“What day?” Socratic asked.
“Oh, Thursday or Friday,” a little impatiently.
“Thursday is all right. What hour? Ten o’clock do?”
“Yes, yes, that will do,” sighed the busy, busy business man, his nose deep in his work.
Socratic turned on his heel and walked out.
THE HEAD CLERK’S SALARY
Thursday morning he was again beside Brainerd’s desk. It was easy to see that this little buzz-fly was a mile up in the air. Hi$ coat was off, his cuffs turned back, his collar unbuttoned, his hair mussed, and he had a streak of soot across his nose. He hardly looked up. Just kept chugging away like a motor-cycle going up-grade at fifty miles an hour.
Oh, but he was the busy man!
“Sorry to disappoint you again, Socratic,” he jerked out, “but I haven’t got time to breathe. You’ll have to come in again.”
“Making stacks of money with all this strenuous activity, I suppose?” asked Socratic.
“Oh, no!
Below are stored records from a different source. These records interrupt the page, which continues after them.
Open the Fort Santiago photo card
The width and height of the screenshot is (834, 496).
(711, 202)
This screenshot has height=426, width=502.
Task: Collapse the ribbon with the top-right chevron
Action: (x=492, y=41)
It keeps me on the jump like a toad under a harrow to pay expenses.”
“Call that a profitable way to spend time and nervous energy so prodigally?”
“It may not be—I suppose it isn’t, but I can’t help it.”
“Your head clerk draws pretty good pay, doesn’t he?” asked Socratic.
“Why, yes,” answered Brainerd, staring.
“Probably has a bigger income to handle, personally, than you have?”
“Oh, I guess so” You’ll have to excuse me, Socratic. I’m too busy to talk to-day.”
“Queer, but your head clerk and cashier seem to have plenty of time for conversation. They have been scrapping for fifteen minutes about chances of the Pirates and the Cubs. You feel happy to pay people big salaries for talking baseball?”
“No; of course not; but how can I help it? A man can’t hire reliable help for love or money in this town, and I haven’t got time to watch all of ’em.”
“How would it do to have the bookkeeper check up those sales-slips you are tearing your hair over, instead of manicuring her pretty paddies and tucking in her scolding locks?”
“Well, she was doing something else when I began. Excuse me a minute.”
SOME FOOL EXCUSES
And Brainerd dashed away to the front of the store to wait on a nicely dressed lady who had just come in. When he returned he said: “I’ll tell you, Mr. Socratic, I’ve been thinking over the matter of our contract, and I don’t believe I’m prepared to go into that thing at present. Times are so hard and I am so rushed for time, and you would probably recommend a lot of things I couldn’t afford, and likely couldn’t work in with my present system. I guess I’ll have to let it go for the present. It would be a good thing, no doubt, but I guess I’ll have to do the best I can without it. Some time later, perhaps, I’ll take it up with you. Why, I don’t even get time to read the papers, and I certainly wouldn’t have time to go into that examination with you.”